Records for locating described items

☆ ☆ ☆ ☆ ☆ ☆ ☆

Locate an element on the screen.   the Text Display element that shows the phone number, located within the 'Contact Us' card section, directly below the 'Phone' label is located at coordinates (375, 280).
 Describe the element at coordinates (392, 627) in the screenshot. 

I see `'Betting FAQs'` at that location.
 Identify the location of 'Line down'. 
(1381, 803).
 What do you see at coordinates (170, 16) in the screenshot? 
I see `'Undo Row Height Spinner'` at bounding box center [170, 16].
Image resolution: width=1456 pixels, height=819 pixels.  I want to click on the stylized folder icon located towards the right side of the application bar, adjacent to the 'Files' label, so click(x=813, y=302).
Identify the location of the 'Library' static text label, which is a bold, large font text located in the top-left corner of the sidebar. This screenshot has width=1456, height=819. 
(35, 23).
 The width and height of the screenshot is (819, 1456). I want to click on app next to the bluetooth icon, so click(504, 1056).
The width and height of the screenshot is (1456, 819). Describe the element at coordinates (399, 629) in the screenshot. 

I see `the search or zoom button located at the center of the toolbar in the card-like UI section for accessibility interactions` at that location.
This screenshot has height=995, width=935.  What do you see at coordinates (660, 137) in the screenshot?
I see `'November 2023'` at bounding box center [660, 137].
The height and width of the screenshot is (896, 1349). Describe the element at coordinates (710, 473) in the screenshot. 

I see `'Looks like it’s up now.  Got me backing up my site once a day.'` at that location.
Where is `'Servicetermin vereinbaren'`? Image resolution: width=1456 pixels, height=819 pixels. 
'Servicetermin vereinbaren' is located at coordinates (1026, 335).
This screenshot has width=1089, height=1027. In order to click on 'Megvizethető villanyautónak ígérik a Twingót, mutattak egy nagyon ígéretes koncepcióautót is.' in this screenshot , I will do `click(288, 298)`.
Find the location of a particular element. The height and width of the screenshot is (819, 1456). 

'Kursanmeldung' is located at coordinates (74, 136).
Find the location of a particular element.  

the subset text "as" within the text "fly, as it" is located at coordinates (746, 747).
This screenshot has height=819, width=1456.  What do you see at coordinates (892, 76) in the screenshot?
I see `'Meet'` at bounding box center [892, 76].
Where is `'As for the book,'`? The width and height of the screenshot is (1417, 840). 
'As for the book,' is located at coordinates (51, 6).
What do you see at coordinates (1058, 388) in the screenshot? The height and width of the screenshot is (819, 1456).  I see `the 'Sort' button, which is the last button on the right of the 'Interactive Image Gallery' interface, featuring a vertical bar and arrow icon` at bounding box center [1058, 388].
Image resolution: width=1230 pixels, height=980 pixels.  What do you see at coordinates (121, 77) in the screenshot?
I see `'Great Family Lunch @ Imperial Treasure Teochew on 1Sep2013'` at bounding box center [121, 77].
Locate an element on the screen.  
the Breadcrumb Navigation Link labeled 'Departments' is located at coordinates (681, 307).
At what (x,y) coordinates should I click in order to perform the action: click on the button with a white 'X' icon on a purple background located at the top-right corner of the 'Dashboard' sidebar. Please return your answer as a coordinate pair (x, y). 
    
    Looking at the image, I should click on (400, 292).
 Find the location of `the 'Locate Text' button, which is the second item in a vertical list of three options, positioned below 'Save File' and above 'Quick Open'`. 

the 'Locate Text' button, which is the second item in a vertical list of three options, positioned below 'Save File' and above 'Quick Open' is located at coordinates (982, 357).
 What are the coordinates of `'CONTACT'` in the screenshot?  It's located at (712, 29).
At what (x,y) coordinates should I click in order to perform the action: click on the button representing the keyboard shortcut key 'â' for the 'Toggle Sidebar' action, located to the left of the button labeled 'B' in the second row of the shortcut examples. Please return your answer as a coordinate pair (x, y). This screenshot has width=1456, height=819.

☆ ☆ ☆ ☆ ☆ ☆ ☆

■ **TASK BRIEF**: Reproduce the rows from the line with "This screenshot has width=1089, height=1027." up to and including the line with "What are the", unchanged.

■ **SOLUTION TO THE EXERCISE**:
This screenshot has width=1089, height=1027. In order to click on 'Megvizethető villanyautónak ígérik a Twingót, mutattak egy nagyon ígéretes koncepcióautót is.' in this screenshot , I will do `click(288, 298)`.
Find the location of a particular element. The height and width of the screenshot is (819, 1456). 

'Kursanmeldung' is located at coordinates (74, 136).
Find the location of a particular element.  

the subset text "as" within the text "fly, as it" is located at coordinates (746, 747).
This screenshot has height=819, width=1456.  What do you see at coordinates (892, 76) in the screenshot?
I see `'Meet'` at bounding box center [892, 76].
Where is `'As for the book,'`? The width and height of the screenshot is (1417, 840). 
'As for the book,' is located at coordinates (51, 6).
What do you see at coordinates (1058, 388) in the screenshot? The height and width of the screenshot is (819, 1456).  I see `the 'Sort' button, which is the last button on the right of the 'Interactive Image Gallery' interface, featuring a vertical bar and arrow icon` at bounding box center [1058, 388].
Image resolution: width=1230 pixels, height=980 pixels.  What do you see at coordinates (121, 77) in the screenshot?
I see `'Great Family Lunch @ Imperial Treasure Teochew on 1Sep2013'` at bounding box center [121, 77].
Locate an element on the screen.  
the Breadcrumb Navigation Link labeled 'Departments' is located at coordinates (681, 307).
At what (x,y) coordinates should I click in order to perform the action: click on the button with a white 'X' icon on a purple background located at the top-right corner of the 'Dashboard' sidebar. Please return your answer as a coordinate pair (x, y). 
    
    Looking at the image, I should click on (400, 292).
 Find the location of `the 'Locate Text' button, which is the second item in a vertical list of three options, positioned below 'Save File' and above 'Quick Open'`. 

the 'Locate Text' button, which is the second item in a vertical list of three options, positioned below 'Save File' and above 'Quick Open' is located at coordinates (982, 357).
 What are the coordinates of `'CONTACT'` in the screenshot?  It's located at (712, 29).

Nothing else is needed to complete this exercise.